Depuis la fin de l’expérience communiste, l’Europe de l’Est n’a cessé de se chercher de nouveaux repères, notamment en direction de son passé. Ainsi, le cinéma, terrain le plus approprié aux symboliques fortes, a naturellement accouché ces dernières années de films aussi emphatiques et rassembleurs que Le Barbier de Sibérie ou Pan Tadeusz. La Fille du capitaine poursuit ce désir de ressourcement dont la portée politique éclipse totalement les éventuels mérites artistiques. Ici, il n’y aura d’ailleurs pas à chercher bien loin de ce côté-là car elles sont plutôt inexistantes.
Ca a l’air comme ça d’un gentil film épique et romantique, avec caution littéraire à la clé (il s’agit de l’adaptation de deux œuvres de Pouchkine) ; l’histoire, sur fond de guerre civile, d’une rivalité amoureuse entre deux lieutenants dans la Russie tsariste de la fin du XVIIIe siècle ; mais c’est en réalité un objet plutôt nauséabond dans le contexte de la Russie contemporaine. Le rapprochement entre le soulèvement des cosaques Yaïk, toile de fond du film, et celui des Tchétchènes pourra sembler facile, mais tellement évident quand on se rappelle par ailleurs que nombre de cinéastes russes s’étaient ralliés en avril dernier à la croisade nationaliste du fort peu sympathique Vladimir Poutine.

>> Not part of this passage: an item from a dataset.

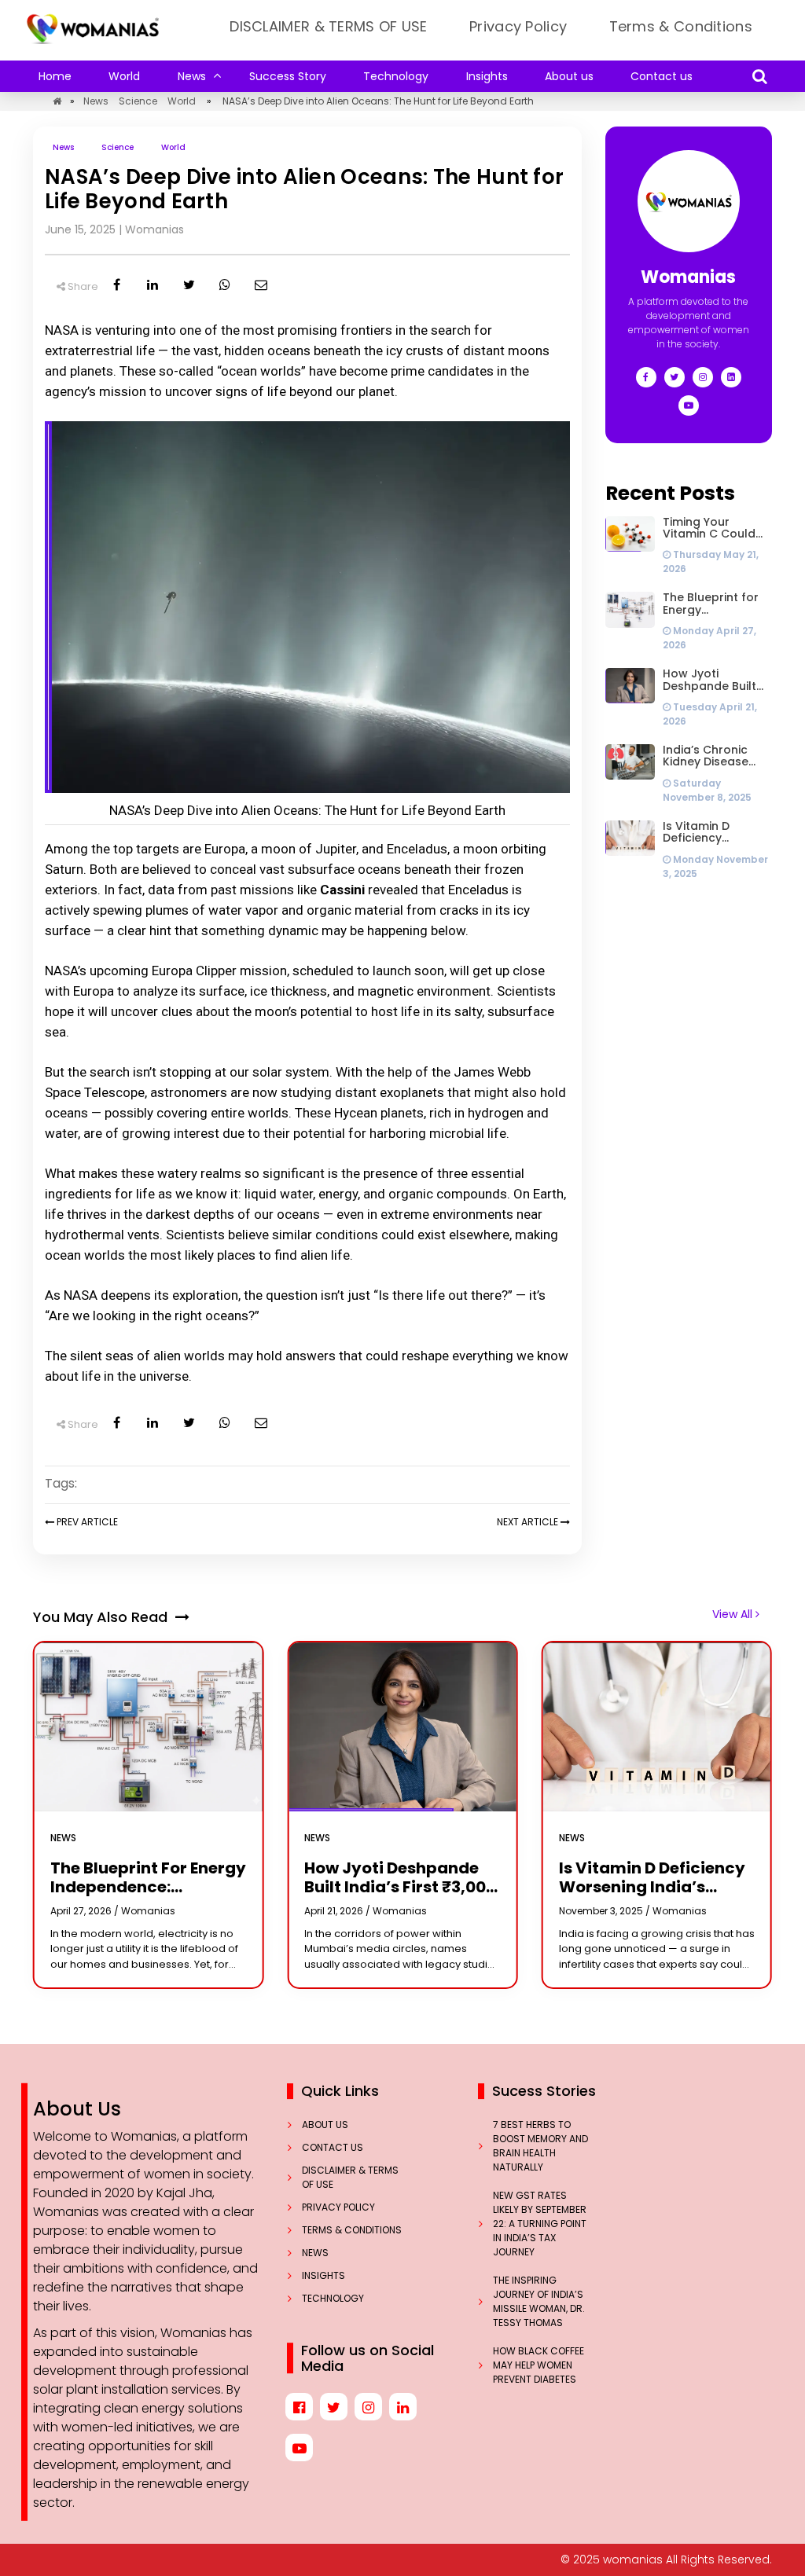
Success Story (287, 76)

De là à dire qu’il s’agit d’un film fascisant, il n’y a qu’un pas… que le réalisateur s’empresse de franchir dans sa note d’intention, dont voici un extrait : « Je pense que le jeune Griniov (l’un des personnages du film, ndlr) est un héros de notre temps et une figure emblématique des jours sombres que nous traversons, car il reste fidèle à son amour tout au long d’un massacre fratricide, et obéit sans fléchir aux commandements de l’honneur et de la conscience. Or, notre époque attache aussi peu de prix aux valeurs morales que celle de Catherine II (…). Des jeunes gens comme Griniov sont le ferment d’une résurrection morale qui portera ses fruits au siècle suivant (…). » Soyons désinvoltes, n’ayons l’air de rien.